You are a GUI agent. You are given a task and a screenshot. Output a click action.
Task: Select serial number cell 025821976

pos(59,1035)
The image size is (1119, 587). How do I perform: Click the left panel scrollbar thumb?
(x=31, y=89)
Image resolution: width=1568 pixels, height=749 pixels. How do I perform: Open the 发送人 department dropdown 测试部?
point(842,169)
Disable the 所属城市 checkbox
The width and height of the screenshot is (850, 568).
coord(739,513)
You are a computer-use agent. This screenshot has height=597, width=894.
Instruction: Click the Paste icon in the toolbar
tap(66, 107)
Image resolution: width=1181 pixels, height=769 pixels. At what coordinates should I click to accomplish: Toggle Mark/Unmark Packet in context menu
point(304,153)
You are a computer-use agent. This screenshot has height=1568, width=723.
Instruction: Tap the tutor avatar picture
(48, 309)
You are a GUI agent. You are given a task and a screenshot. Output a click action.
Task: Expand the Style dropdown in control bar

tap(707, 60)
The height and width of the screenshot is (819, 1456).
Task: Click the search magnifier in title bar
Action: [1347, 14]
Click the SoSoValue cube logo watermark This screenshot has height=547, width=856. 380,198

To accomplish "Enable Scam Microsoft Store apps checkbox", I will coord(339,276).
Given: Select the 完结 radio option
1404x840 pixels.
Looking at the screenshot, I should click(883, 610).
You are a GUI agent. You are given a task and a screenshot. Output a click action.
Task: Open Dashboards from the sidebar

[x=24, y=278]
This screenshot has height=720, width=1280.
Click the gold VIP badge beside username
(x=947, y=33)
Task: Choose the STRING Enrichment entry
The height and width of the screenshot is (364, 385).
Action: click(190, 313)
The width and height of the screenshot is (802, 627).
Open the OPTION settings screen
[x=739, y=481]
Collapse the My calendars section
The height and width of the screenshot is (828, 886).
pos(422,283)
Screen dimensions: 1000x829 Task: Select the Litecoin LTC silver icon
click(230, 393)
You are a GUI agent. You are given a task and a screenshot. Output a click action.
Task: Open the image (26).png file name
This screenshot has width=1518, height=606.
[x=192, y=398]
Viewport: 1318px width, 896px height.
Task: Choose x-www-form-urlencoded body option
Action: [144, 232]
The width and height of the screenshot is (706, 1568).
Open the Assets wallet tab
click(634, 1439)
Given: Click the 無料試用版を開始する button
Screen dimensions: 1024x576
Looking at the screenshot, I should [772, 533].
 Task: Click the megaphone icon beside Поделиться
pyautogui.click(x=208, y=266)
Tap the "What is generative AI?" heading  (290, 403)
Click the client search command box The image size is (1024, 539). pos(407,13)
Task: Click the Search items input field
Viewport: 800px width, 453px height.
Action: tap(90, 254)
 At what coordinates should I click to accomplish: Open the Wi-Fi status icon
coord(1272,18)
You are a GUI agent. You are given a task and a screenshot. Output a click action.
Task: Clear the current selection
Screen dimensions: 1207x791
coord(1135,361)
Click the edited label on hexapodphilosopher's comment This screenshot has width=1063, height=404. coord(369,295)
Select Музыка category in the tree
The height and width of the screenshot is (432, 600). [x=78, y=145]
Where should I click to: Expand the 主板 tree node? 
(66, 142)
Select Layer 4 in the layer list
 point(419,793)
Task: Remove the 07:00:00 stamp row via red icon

ЗАДАНИЕ >> Пожалуйста, оформите все записи выше как JSON-список строк, где каждой строке записей соответствует одна строка списка. Пустые строки пропустите.

ГОТОВЫЙ ОТВЕТ >>
[
  "You are a GUI agent. You are given a task and a screenshot. Output a click action.",
  "Task: Select serial number cell 025821976",
  "pos(59,1035)",
  "The image size is (1119, 587). How do I perform: Click the left panel scrollbar thumb?",
  "(x=31, y=89)",
  "Image resolution: width=1568 pixels, height=749 pixels. How do I perform: Open the 发送人 department dropdown 测试部?",
  "point(842,169)",
  "Disable the 所属城市 checkbox",
  "The width and height of the screenshot is (850, 568).",
  "coord(739,513)",
  "You are a computer-use agent. This screenshot has height=597, width=894.",
  "Instruction: Click the Paste icon in the toolbar",
  "tap(66, 107)",
  "Image resolution: width=1181 pixels, height=769 pixels. At what coordinates should I click to accomplish: Toggle Mark/Unmark Packet in context menu",
  "point(304,153)",
  "You are a computer-use agent. This screenshot has height=1568, width=723.",
  "Instruction: Tap the tutor avatar picture",
  "(48, 309)",
  "You are a GUI agent. You are given a task and a screenshot. Output a click action.",
  "Task: Expand the Style dropdown in control bar",
  "tap(707, 60)",
  "The height and width of the screenshot is (819, 1456).",
  "Task: Click the search magnifier in title bar",
  "Action: [1347, 14]",
  "Click the SoSoValue cube logo watermark This screenshot has height=547, width=856. 380,198",
  "To accomplish \"Enable Scam Microsoft Store apps checkbox\", I will coord(339,276).",
  "Given: Select the 完结 radio option",
  "1404x840 pixels.",
  "Looking at the screenshot, I should click(883, 610).",
  "You are a GUI agent. You are given a task and a screenshot. Output a click action.",
  "Task: Open Dashboards from the sidebar",
  "[x=24, y=278]",
  "This screenshot has height=720, width=1280.",
  "Click the gold VIP badge beside username",
  "(x=947, y=33)",
  "Task: Choose the STRING Enrichment entry",
  "The height and width of the screenshot is (364, 385).",
  "Action: click(190, 313)",
  "The width and height of the screenshot is (802, 627).",
  "Open the OPTION settings screen",
  "[x=739, y=481]",
  "Collapse the My calendars section",
  "The height and width of the screenshot is (828, 886).",
  "pos(422,283)",
  "Screen dimensions: 1000x829 Task: Select the Litecoin LTC silver icon",
  "click(230, 393)",
  "You are a GUI agent. You are given a task and a screenshot. Output a click action.",
  "Task: Open the image (26).png file name",
  "This screenshot has width=1518, height=606.",
  "[x=192, y=398]",
  "Viewport: 1318px width, 896px height.",
  "Task: Choose x-www-form-urlencoded body option",
  "Action: [144, 232]",
  "The width and height of the screenshot is (706, 1568).",
  "Open the Assets wallet tab",
  "click(634, 1439)",
  "Given: Click the 無料試用版を開始する button",
  "Screen dimensions: 1024x576",
  "Looking at the screenshot, I should [772, 533].",
  " Task: Click the megaphone icon beside Поделиться",
  "pyautogui.click(x=208, y=266)",
  "Tap the \"What is generative AI?\" heading  (290, 403)",
  "Click the client search command box The image size is (1024, 539). pos(407,13)",
  "Task: Click the Search items input field",
  "Viewport: 800px width, 453px height.",
  "Action: tap(90, 254)",
  " At what coordinates should I click to accomplish: Open the Wi-Fi status icon",
  "coord(1272,18)",
  "You are a GUI agent. You are given a task and a screenshot. Output a click action.",
  "Task: Clear the current selection",
  "Screen dimensions: 1207x791",
  "coord(1135,361)",
  "Click the edited label on hexapodphilosopher's comment This screenshot has width=1063, height=404. coord(369,295)",
  "Select Музыка category in the tree",
  "The height and width of the screenshot is (432, 600). [x=78, y=145]",
  "Where should I click to: Expand the 主板 tree node? ",
  "(66, 142)",
  "Select Layer 4 in the layer list",
  " point(419,793)",
  "Task: Remove the 07:00:00 stamp row via red icon"
]